In 2000, established a distribution center in Yokohama to accommodate rising food business.
In 2000, launched an e-commerce website, providing even more convenience for consumers to purchase restaurant's various dimsum and food items.
In 2006, entered the health supplements sector by selling “Bird’s Nest” supplement, originated from the idea that “food and medicine should be from the same source, natural and healthy.”
In 2007, organized a 120th anniversary event.

===Current Status (2008-)===
In April 2008, collaborated with Dydo Drinks to launch bottled, 500ml Jasmine Tea under the HeichinSaryo brand and thus entered the soft drink market. Later a series of drinks such as the Phu Erh Tea, the Spring Blend Tea, and the Summer Blend Tea were added to the list.
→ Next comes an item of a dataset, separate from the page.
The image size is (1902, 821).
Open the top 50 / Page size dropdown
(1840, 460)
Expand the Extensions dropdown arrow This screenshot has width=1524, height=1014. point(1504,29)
In November 2009, during the first China Canton Cuisine Summit, Yasuhiro Hayashi was awarded the “Promotion and Development of Cantonese Cuisine Contributor” by the China National Tourism Agency and the Guangdong Government. Yasuhiro Hayashi was recognized for his long-term devotion and success in promoting Cantonese cuisine overseas.

==History==
- 1884	Founded in Chinatown
- 1923 Sep	Collapsed by Great Kanto earthquake
- 1967 Jul	Heichinrou Company Limited established by Tatsuo Hayashi as president
- 1975 Jun	Yasuhiro Hayashi appointed as president
- 1978 Feb	Heichinrou Corporation established
- 1978 Oct	Heichinrou Ikebukuro open
- 1980 Mar	Heichinrou Hibiya open
- 1986 Apr	Complete renovation and opening of Heichinrou Yokohama Chinatown
- 1988 Jun	Heichinrou Hong Kong established
- 1988 Nov	Heichinrou Kichijoji (New Shop) open
- 1990 Feb	Awarded "Yokohama Townscape Award" by Yokohama City
- 1991 Jul	Heichin SARIO Chinatown open
- 1992 Jun	Heichinrou Aobadai open
- 1996 Mar	Heichinrou Shinjuku open
- 1997 Apr	Heichinrou Yokohama Chinatown building extended (New Wing)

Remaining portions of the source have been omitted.